Max value for a particular column of a dataframe can be achieved by using -

your_max_value = df.agg({"your-column": "max"}).collect()[0][0]

Solution 3

Remark: Spark is intended to work on Big Data - distributed computing. The size of the example DataFrame is very small, so the order of real-life examples can be altered with respect to the small example.

Slowest: Method_1, because .describe("A") calculates min, max, mean, stddev, and count (5 calculations over the whole column).

Medium: Method_4, because, .rdd (DF to RDD transformation) slows down the process.

Faster: Method_3 ~ Method_2 ~ Method_5, because the logic is very similar, so Spark's catalyst optimizer follows very similar logic with minimal number of operations (get max of a particular column, collect a single-value dataframe; .asDict() adds a little extra-time comparing 2, 3 vs. 5)

import pandas as pd
import time

time_dict = {}

dfff = self.spark.createDataFrame([(1., 4.), (2., 5.), (3., 6.)], ["A", "B"])
#--  For bigger/realistic dataframe just uncomment the following 3 lines
#lst = list(np.random.normal(0.0, 100.0, 100000))
#pdf = pd.DataFrame({'A': lst, 'B': lst, 'C': lst, 'D': lst})
#dfff = self.sqlContext.createDataFrame(pdf)

tic1 = int(round(time.time() * 1000))
# Method 1: Use describe()
max_val = float(dfff.describe("A").filter("summary = 'max'").select("A").collect()[0].asDict()['A'])
tac1 = int(round(time.time() * 1000))
time_dict['m1']= tac1 - tic1
print (max_val)

tic2 = int(round(time.time() * 1000))
# Method 2: Use SQL
dfff.registerTempTable("df_table")
max_val = self.sqlContext.sql("SELECT MAX(A) as maxval FROM df_table").collect()[0].asDict()['maxval']
tac2 = int(round(time.time() * 1000))
time_dict['m2']= tac2 - tic2
print (max_val)

tic3 = int(round(time.time() * 1000))
# Method 3: Use groupby()
max_val = dfff.groupby().max('A').collect()[0].asDict()['max(A)']
tac3 = int(round(time.time() * 1000))
time_dict['m3']= tac3 - tic3
print (max_val)

tic4 = int(round(time.time() * 1000))
# Method 4: Convert to RDD
max_val = dfff.select("A").rdd.max()[0]
tac4 = int(round(time.time() * 1000))
time_dict['m4']= tac4 - tic4
print (max_val)

tic5 = int(round(time.time() * 1000))
# Method 5: Use agg()
max_val = dfff.agg({"A": "max"}).collect()[0][0]
tac5 = int(round(time.time() * 1000))
time_dict['m5']= tac5 - tic5
print (max_val)

print time_dict

Result on an edge-node of a cluster in milliseconds (ms):

small DF (ms): {'m1': 7096, 'm2': 205, 'm3': 165, 'm4': 211, 'm5': 180}

bigger DF (ms): {'m1': 10260, 'm2': 452, 'm3': 465, 'm4': 916, 'm5': 373}

Solution 4

Another way of doing it:

df.select(f.max(f.col("A")).alias("MAX")).limit(1).collect()[0].MAX

On my data, I got this benchmarks:

df.select(f.max(f.col("A")).alias("MAX")).limit(1).collect()[0].MAX
CPU times: user 2.31 ms, sys: 3.31 ms, total: 5.62 ms
Wall time: 3.7 s

df.select("A").rdd.max()[0]
CPU times: user 23.2 ms, sys: 13.9 ms, total: 37.1 ms
Wall time: 10.3 s

df.agg({"A": "max"}).collect()[0][0]
CPU times: user 0 ns, sys: 4.77 ms, total: 4.77 ms
Wall time: 3.75 s

All of them give the same answer

Solution 5

The below example shows how to get the max value in a Spark dataframe column.
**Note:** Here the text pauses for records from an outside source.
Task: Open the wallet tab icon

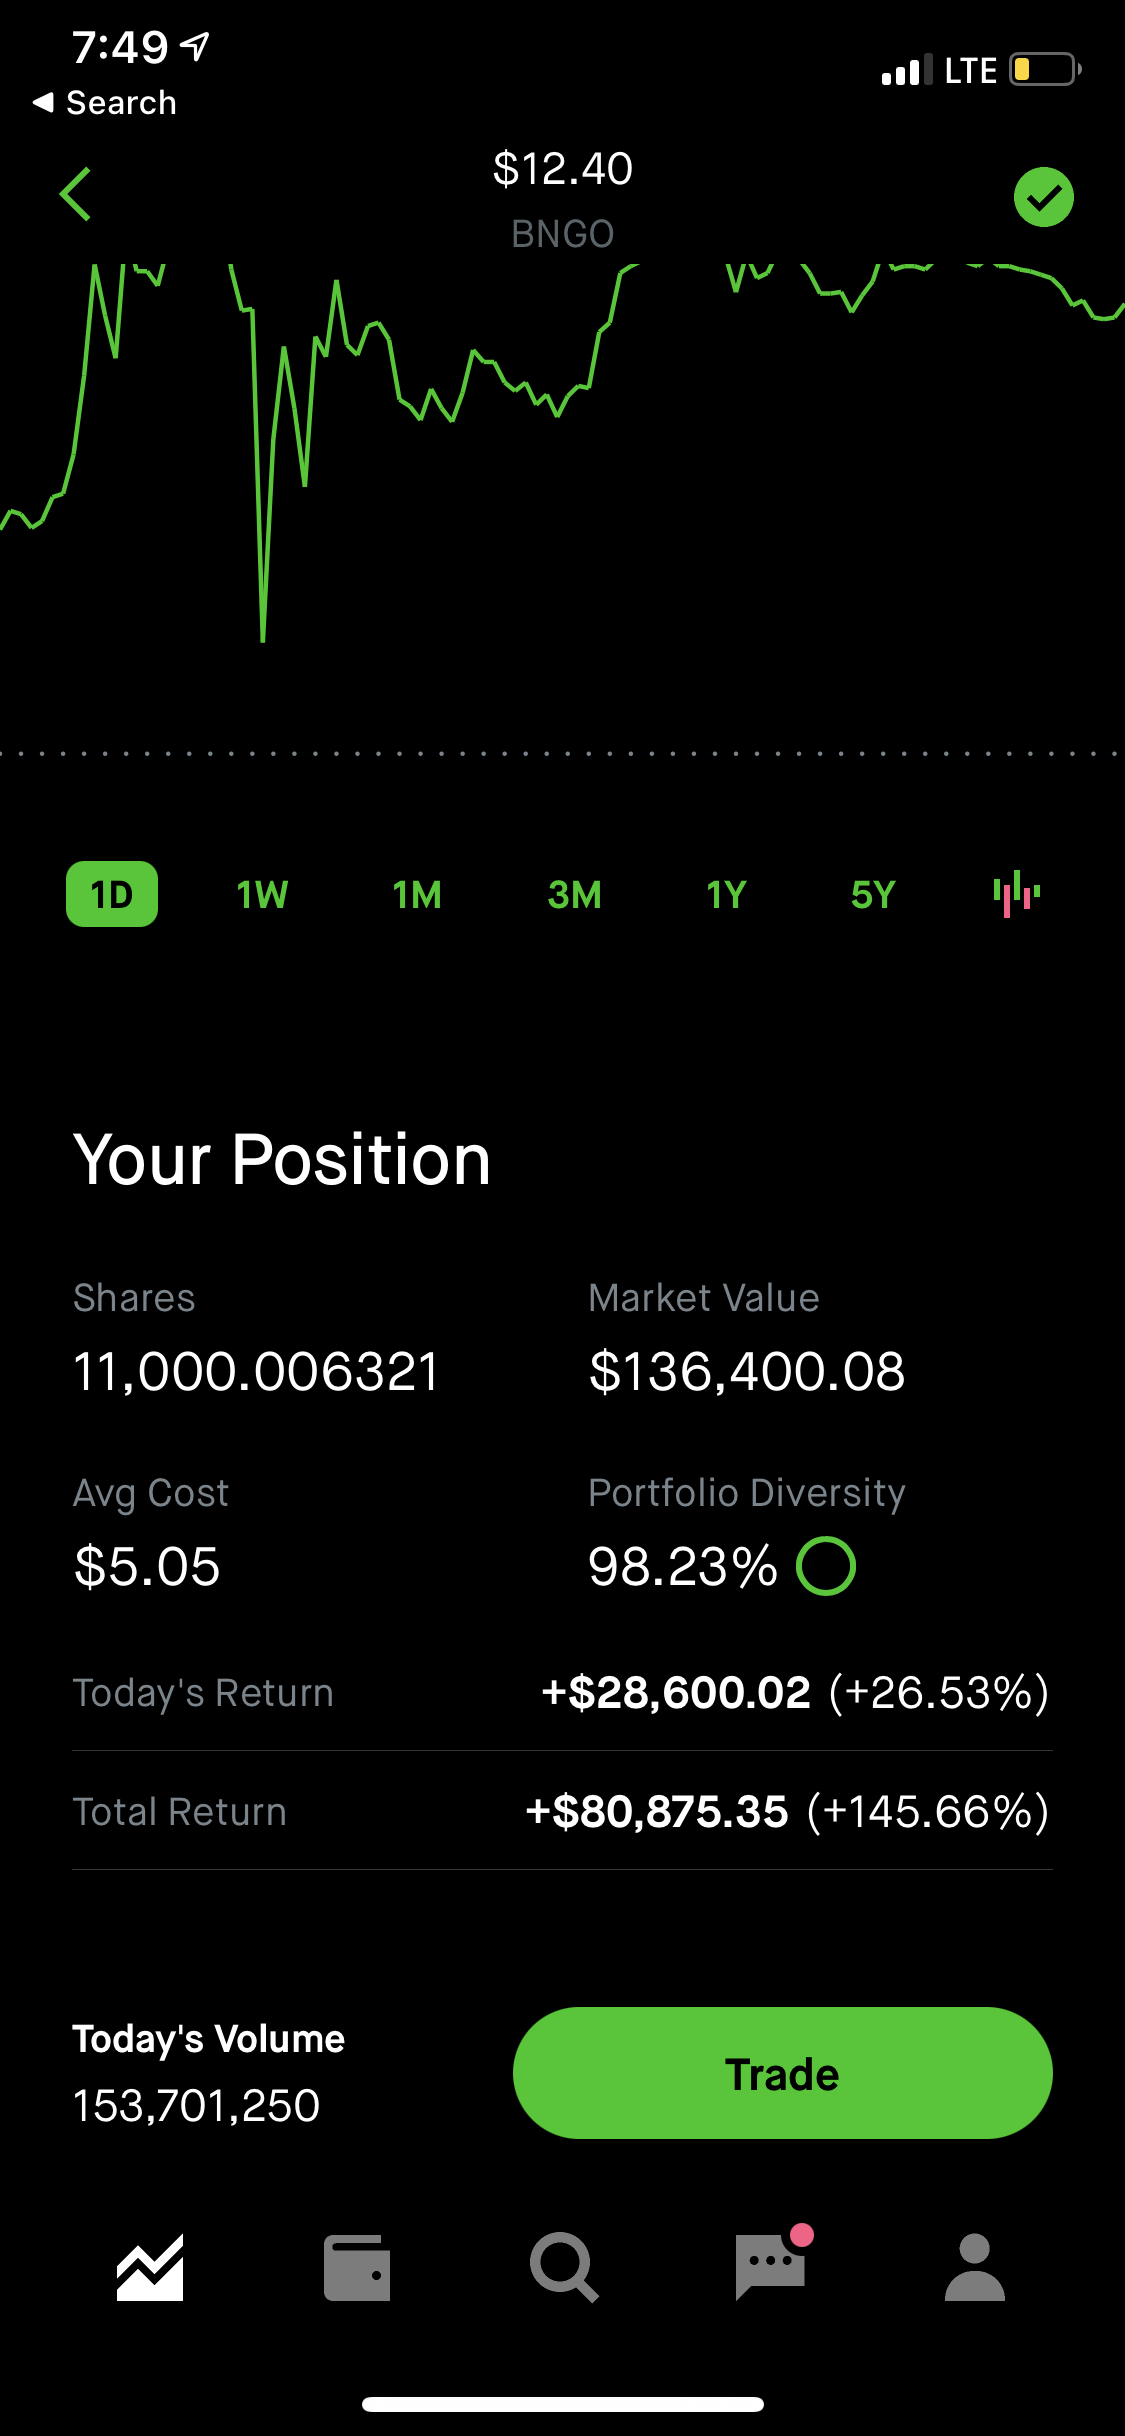Action: pyautogui.click(x=357, y=2267)
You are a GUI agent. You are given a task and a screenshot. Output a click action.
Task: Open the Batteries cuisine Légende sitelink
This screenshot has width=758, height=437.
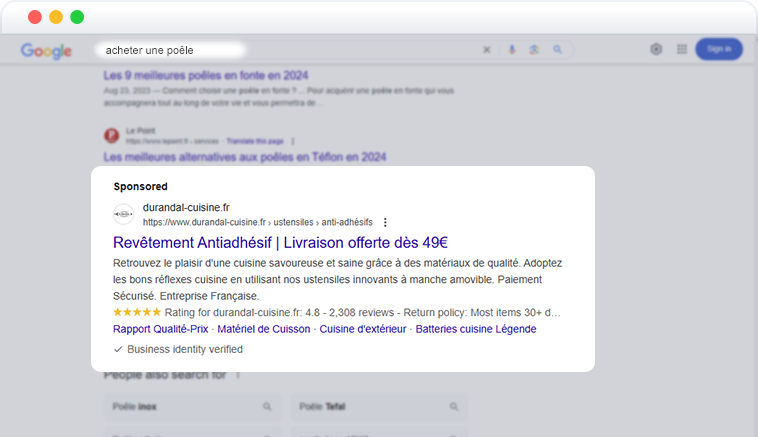[476, 329]
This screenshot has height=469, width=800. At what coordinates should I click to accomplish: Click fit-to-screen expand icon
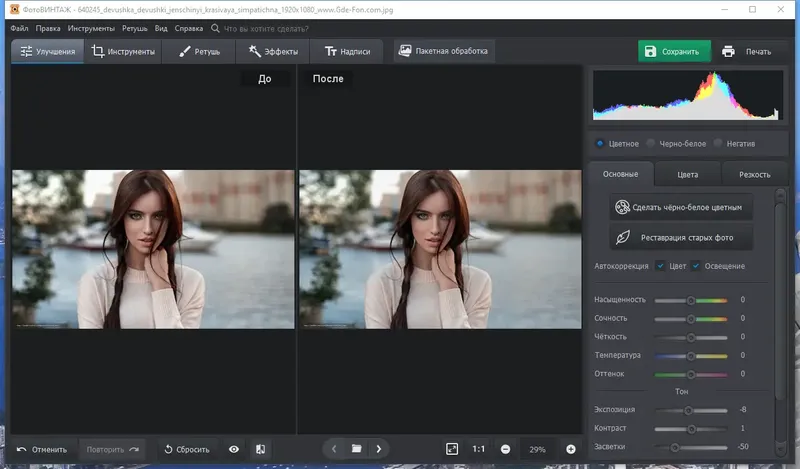452,450
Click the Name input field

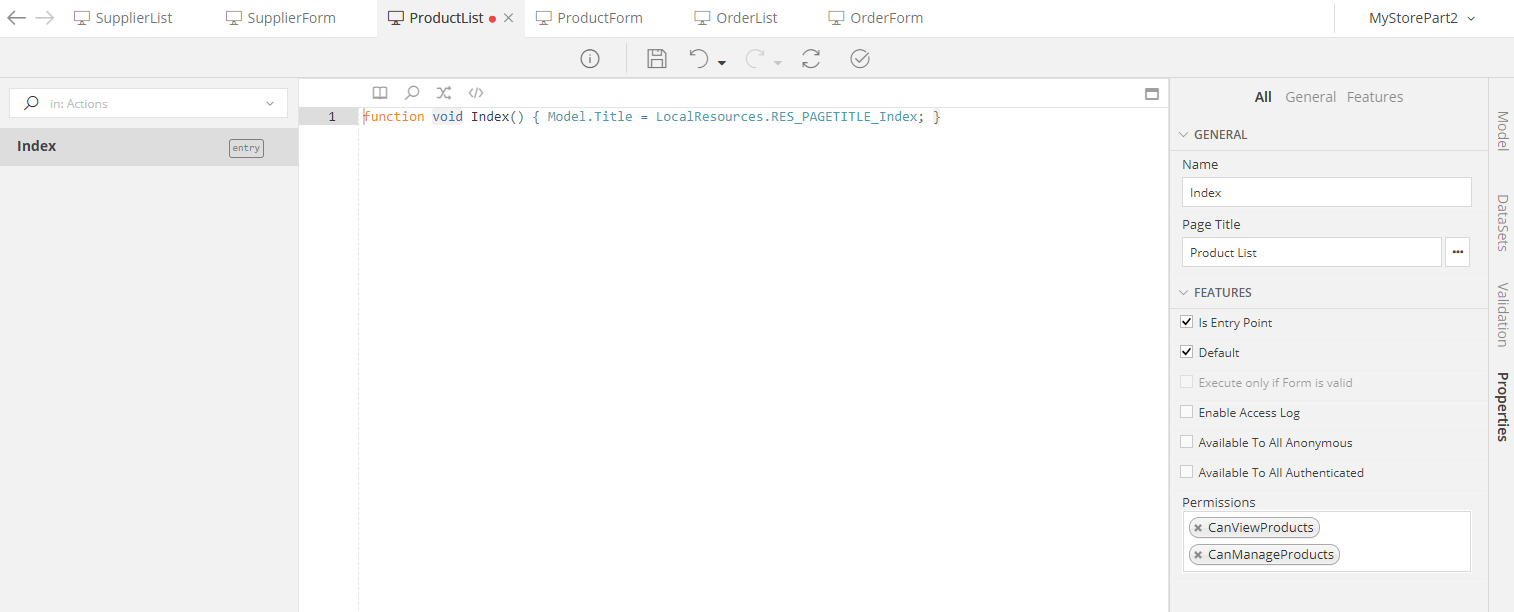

from pyspark.sql.functions import max

df = sql_context.createDataFrame([(1., 4.), (2., 5.), (3., 6.)], ["A", "B"])
df.show()
+---+---+
|  A|  B|
+---+---+
|1.0|4.0|
|2.0|5.0|
|3.0|6.0|
+---+---+

result = df.select([max("A")]).show()
result.show()
+------+
|max(A)|
+------+
|   3.0|
+------+

print result.collect()[0]['max(A)']
3.0

Similarly min, mean, etc. can be calculated as shown below:

from pyspark.sql.functions import mean, min, max

result = df.select([mean("A"), min("A"), max("A")])
result.show()
+------+------+------+
|avg(A)|min(A)|max(A)|
+------+------+------+
|   2.0|   1.0|   3.0|
+------+------+------+
Share:
287,986

Related videos on Youtube

xenocyon
Author by

xenocyon

Updated on September 15, 2021

Comments

  • xenocyon
    xenocyon over 2 years

    I'm trying to figure out the best way to get the largest value in a Spark dataframe column.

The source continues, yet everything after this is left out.